Chicago, Milwaukee & St. Paul Railway Co. v. White

46 Ill. App. 446 | Ill. App. Ct. | 1892

Mr. Justice Gary.

This case must be sent back for another trial. It is not enough to charge a railway for the injury resulting from a collision at a crossing, that the railway and highway cross each other upon the same level, and that is all that this record, really shows as the ground of recovery. Full of danger as such crossings are, the law permits them.

Whether any bell was being rung at the time of the accident is not material, on the version that the appellee, as a witness, gives of the accident. That version is, that at the time of the accident he wms a little over ten years of age when he approached from the north the crossing of the railway (which runs on Bloomingdale road) over Gross avenue, and ran upon the track without any heed to the surroundings. The train of forty-four or forty-five freight cars was running west toward Gross avenue, and there was very little in the way to obscure a view of it by the appellee as he came; one house and the picket fence of a chicken yard seem to have been all.

If the rumble of such a train, and the pulling of the locomotive failed to attract the attention of the appellee, the sound of the bell would also have failed. He was so lost to all around him that he never knew whether he was struck by anything or not; he infers that he was because he was lying upon the ground, and saw cars passing, and found himself badly hurt.

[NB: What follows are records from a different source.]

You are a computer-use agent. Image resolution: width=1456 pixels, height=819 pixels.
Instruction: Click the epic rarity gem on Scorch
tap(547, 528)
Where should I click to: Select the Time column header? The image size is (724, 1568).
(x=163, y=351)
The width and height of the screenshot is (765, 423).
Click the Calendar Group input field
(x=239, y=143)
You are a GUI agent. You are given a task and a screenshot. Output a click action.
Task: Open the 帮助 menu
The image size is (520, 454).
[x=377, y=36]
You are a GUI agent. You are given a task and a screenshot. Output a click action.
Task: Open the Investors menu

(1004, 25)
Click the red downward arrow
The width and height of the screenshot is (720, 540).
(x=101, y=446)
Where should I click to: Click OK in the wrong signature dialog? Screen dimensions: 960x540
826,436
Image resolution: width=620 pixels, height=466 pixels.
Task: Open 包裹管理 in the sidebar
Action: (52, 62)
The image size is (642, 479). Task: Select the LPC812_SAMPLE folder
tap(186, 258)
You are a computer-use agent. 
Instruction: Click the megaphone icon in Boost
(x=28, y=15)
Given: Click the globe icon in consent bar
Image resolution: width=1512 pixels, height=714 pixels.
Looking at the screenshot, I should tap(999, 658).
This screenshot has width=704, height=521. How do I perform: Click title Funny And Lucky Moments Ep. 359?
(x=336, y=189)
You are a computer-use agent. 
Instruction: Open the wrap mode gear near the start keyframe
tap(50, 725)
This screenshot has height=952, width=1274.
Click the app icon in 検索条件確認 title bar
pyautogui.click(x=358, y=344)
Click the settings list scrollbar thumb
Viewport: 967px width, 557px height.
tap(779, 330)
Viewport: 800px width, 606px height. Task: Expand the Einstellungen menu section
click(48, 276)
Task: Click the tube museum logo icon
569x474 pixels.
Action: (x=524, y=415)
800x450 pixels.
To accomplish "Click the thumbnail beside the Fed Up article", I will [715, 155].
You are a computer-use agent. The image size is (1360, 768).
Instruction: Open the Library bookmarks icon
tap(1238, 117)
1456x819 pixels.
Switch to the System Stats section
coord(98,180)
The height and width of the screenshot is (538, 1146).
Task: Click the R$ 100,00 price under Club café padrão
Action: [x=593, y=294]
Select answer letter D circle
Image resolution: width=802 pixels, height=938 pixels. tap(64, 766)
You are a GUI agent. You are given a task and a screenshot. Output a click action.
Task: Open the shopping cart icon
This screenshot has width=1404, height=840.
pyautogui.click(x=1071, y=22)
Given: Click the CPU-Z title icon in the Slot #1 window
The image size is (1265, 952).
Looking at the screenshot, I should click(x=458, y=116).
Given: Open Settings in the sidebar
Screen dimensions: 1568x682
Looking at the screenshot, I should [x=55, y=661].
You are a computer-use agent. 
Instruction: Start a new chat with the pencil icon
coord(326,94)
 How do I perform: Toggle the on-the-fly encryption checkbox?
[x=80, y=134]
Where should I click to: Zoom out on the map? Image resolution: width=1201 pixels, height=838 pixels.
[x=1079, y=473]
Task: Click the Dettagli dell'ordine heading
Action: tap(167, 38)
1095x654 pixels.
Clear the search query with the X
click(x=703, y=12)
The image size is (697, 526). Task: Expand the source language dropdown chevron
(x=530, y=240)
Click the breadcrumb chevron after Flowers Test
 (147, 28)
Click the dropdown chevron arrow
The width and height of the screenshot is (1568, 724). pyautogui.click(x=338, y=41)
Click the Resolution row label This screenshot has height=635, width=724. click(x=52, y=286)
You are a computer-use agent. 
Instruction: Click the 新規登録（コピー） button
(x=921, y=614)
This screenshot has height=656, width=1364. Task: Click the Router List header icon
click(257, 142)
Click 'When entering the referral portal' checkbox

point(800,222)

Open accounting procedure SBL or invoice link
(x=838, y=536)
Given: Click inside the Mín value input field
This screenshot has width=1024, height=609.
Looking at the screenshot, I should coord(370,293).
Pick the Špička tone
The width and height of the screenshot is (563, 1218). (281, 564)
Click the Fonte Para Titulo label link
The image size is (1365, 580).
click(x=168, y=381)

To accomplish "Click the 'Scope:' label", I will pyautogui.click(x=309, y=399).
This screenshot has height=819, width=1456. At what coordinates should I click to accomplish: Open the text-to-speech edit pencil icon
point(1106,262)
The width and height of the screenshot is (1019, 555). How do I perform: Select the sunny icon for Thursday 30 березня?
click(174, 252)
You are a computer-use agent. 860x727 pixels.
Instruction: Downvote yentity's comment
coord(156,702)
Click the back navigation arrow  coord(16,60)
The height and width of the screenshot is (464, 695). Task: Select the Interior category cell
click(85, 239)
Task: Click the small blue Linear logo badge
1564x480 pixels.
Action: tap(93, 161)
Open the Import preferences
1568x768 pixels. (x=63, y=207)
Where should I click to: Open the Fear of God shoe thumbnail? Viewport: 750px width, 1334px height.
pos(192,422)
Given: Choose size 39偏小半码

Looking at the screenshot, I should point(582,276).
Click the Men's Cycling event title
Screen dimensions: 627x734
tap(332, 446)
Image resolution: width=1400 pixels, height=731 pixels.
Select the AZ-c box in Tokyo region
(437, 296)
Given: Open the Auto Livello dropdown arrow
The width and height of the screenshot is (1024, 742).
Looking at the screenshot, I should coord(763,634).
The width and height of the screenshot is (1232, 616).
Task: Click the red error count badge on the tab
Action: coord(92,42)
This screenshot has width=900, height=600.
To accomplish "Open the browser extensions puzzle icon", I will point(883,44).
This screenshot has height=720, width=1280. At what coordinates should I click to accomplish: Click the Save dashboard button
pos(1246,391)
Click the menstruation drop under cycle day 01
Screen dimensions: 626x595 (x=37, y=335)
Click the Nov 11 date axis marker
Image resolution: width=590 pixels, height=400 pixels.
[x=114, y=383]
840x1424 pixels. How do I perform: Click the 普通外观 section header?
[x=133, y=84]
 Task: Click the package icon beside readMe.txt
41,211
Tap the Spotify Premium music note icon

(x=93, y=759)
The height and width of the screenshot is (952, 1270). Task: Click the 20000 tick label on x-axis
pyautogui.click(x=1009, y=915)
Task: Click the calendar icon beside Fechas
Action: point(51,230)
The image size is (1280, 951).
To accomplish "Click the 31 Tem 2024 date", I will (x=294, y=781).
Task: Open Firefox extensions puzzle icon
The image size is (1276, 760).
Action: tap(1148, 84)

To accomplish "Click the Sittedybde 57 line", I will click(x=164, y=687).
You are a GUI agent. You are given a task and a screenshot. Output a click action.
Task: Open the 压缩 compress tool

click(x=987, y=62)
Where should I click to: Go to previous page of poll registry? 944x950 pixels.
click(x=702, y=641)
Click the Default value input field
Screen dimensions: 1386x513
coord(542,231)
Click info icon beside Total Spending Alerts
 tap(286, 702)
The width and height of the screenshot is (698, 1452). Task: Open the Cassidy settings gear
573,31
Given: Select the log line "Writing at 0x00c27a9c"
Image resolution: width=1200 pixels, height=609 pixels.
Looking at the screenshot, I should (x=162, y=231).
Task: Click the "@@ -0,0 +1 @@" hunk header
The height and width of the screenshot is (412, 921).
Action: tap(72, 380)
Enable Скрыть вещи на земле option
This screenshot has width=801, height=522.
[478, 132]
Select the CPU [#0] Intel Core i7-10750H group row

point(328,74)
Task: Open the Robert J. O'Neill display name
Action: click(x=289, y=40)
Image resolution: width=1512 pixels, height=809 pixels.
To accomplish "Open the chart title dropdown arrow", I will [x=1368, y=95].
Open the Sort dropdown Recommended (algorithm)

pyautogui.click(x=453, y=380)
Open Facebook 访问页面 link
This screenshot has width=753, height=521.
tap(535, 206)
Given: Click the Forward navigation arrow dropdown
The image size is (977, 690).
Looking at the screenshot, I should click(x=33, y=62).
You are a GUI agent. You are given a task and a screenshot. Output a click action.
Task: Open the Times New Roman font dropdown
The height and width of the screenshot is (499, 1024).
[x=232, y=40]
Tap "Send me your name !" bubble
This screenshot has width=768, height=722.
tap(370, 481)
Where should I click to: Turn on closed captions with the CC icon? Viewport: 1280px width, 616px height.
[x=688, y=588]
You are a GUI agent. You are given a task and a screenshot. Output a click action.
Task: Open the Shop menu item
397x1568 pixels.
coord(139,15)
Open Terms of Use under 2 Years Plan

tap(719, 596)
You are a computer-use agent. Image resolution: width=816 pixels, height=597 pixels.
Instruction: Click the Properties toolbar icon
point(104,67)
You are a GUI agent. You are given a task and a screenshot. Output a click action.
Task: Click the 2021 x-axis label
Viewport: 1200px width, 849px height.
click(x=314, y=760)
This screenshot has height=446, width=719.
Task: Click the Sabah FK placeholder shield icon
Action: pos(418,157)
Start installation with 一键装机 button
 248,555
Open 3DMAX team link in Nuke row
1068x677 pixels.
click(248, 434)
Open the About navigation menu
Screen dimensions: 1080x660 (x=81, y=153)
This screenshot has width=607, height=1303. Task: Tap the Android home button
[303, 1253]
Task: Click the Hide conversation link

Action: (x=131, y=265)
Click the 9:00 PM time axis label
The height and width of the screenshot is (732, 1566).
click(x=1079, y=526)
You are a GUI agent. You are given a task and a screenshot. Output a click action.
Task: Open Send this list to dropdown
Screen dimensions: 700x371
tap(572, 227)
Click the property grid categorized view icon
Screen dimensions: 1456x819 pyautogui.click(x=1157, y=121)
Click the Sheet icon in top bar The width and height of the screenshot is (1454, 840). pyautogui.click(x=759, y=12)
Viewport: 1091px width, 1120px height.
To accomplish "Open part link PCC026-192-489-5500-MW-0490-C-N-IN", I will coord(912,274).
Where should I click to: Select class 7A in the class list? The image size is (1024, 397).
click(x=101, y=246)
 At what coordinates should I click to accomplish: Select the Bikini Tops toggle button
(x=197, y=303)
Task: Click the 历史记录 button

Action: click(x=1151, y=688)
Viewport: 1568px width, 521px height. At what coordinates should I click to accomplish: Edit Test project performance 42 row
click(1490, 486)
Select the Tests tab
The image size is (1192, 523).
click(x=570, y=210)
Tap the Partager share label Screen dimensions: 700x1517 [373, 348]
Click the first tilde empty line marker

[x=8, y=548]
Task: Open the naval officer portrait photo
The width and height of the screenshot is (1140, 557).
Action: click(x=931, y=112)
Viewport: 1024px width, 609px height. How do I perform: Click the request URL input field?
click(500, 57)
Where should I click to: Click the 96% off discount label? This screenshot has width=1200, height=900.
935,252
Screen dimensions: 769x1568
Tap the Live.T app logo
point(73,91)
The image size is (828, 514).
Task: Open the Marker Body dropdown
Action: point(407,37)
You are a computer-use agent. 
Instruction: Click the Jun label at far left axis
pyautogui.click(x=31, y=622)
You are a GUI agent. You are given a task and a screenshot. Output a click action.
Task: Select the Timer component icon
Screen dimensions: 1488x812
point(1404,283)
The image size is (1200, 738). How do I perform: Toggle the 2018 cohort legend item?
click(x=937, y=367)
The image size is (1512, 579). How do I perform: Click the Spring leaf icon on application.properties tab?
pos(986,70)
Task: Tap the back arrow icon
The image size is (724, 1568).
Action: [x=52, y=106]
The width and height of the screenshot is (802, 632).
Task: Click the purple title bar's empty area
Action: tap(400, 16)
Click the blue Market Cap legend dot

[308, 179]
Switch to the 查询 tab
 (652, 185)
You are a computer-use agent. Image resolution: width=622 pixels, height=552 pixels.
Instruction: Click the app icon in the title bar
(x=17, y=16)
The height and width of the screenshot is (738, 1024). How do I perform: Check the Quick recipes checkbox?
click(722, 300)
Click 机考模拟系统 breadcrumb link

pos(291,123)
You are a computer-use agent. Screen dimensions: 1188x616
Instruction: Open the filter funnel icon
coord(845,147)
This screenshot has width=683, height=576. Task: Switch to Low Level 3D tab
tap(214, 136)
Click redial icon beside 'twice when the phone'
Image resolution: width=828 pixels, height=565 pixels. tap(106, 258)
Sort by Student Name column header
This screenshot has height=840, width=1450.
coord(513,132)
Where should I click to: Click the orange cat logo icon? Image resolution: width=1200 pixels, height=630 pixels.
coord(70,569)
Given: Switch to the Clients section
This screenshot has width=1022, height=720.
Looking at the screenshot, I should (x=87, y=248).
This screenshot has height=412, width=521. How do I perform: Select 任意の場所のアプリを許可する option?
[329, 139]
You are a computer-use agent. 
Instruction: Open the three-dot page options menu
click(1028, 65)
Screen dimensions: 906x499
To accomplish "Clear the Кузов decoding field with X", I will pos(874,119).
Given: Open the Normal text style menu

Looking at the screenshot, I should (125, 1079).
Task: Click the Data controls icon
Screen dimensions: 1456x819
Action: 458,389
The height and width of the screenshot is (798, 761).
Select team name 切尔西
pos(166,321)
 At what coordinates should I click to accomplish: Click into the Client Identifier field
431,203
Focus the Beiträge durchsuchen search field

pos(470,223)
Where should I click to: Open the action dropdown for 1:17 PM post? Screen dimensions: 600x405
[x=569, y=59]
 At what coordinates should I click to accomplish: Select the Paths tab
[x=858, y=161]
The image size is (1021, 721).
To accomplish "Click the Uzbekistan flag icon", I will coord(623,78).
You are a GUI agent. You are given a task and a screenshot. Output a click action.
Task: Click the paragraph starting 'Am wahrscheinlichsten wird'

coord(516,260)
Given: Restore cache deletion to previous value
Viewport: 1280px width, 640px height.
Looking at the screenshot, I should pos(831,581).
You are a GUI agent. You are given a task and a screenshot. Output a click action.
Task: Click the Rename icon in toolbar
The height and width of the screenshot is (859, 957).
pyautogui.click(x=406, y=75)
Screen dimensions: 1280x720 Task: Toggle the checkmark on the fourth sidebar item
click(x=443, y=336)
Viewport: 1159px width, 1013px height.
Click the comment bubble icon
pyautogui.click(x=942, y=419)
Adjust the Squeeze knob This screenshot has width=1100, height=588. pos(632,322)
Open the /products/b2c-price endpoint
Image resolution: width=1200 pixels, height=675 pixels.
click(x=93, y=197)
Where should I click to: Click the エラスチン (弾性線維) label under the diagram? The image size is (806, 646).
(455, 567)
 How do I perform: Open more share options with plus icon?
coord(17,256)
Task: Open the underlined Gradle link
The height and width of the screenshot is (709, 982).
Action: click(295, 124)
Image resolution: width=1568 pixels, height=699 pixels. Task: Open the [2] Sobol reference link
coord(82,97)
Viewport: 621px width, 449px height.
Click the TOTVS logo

There is nothing in the testimony of other witnesses that helps the case of the appellee.

It is probably true that the bell was ringing, and there is no evidence to justify a conclusion that the train was running at an undue rate of speed.

The appellant asked an instruction that the appellee could not recover, which should have been given, and the refusal of which was an error for which the judgment must be reversed. C. & A. R. R. Co. v. Adler, 129 Ill. 335.

Iteversed and remanded.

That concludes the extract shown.